Exiled Okruashvili slams Georgian Party members for 'betrayal'
By Gvantsa Gabekhadze
Monday, July 25
Despite living in exile, former Defense minister and one of the leaders of opposition Georgian party, Irakli Okruashvili is still involved on the political stage, however he has now chosen to speak out against his party members. In his July 22nd interview with Maestro TV, Okruashvili named former ally, Levan Gachechiladze as his greatest traitor.
“There was a concrete plan for my arrival in Georgia and the plan did not include just my one-hour speech at the rally. We had a concrete plan about how to carry out an attack against the government. We had been devising the plan for months. However, the plan was handed over to the government. There were several betrayers, and the largest among them was Levan Gachechiladze. He betrayed us for the sake of his personal prosperity’, Okruashvili said and added that, “I will never say again I will arrive in Georgia, I will only say I am in Georgia’, Okruashvili said in his interview.
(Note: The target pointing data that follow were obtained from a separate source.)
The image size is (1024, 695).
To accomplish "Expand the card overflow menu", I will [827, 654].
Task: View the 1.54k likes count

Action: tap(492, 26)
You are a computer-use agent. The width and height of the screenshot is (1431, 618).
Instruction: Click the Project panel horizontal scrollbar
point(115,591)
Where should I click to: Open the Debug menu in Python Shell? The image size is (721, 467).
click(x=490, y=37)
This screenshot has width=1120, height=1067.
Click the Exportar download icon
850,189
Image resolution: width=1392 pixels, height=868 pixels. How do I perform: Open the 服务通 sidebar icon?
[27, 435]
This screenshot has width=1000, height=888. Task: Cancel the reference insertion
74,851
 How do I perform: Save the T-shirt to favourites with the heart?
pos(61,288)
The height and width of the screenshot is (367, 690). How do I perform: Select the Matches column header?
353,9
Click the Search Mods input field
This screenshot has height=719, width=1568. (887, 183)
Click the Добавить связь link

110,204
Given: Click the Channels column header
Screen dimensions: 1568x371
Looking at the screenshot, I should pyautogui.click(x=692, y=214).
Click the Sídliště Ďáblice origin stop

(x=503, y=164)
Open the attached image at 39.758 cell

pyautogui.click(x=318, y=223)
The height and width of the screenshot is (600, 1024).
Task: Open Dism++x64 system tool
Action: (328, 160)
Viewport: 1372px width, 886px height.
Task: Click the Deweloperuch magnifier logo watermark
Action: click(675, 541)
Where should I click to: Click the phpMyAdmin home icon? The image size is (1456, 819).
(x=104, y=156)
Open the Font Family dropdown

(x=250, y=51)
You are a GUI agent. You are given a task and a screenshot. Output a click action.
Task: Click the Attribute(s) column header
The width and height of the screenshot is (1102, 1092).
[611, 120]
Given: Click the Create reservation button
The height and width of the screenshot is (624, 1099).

However, Gachechiladze was not the only person who Okruashvili mentioned in his interview. In the same interview he criticized ex-parliamentary speaker Nino Burjanadze, who led the street protests in May, which came to a violent end after riot police intervened. Okruashvili said of Burjanadze: “I’ve never held her in high regard; she has never had even 0.1 grams of brain. My mistake was that I hoped her husband’s pragmatism would prevail and we would achieve a consensus regarding May 25. You can ask Erosi Kitsmarishvili and Sozar Subari (leaders of the Georgian party together with Gachechiladze) how we tried to achieve unity," Okruashvili said.
According to him, ‘if Burjanadze had everything organized to finish the government on May 25, why did she need my arrival in Georgia. If she ended up in a fiasco because of my non-arrival, she is not a politician.”
Despite such criticism towards his party members and those forces, which are mainly talking about the replacement of the authorities through revolution, Okruashvili still backed the revolution idea, “the party is the regime of a renewal of forces. We are not going to stop and we will announce our plans to the society before the end of September.”
Koka Guntsadze, former representative of Georgian party claimed that there was no point in saying that Irakli Okruashvili was betrayed and that he was only interested in his own political gains.
"If he wished to arrive with the army, he would do it without talks. The only thing he could do what would be to arrive and to surrender to police. No talks are necessary; one should act or not act and be silent. He became worse than Igor Giorgadze (former Georgian official, in political asylum in Russia) is, "- Guntsadze said and labeled Ojruashvili’s statements as fairy tales, “to come here, one should be a man, such a man as Okruashvili would not come to Georgia. Statements that Gachechiladze or Burjanadze created obstacles for his coming back is a lie and nothing more.”
Okruashvili, has also been the subject of criticism from much of the Georgian opposition as well as political analysts. A significant number of Georgian experts consider Okruashvili as a regressive force and take his statements as provocative.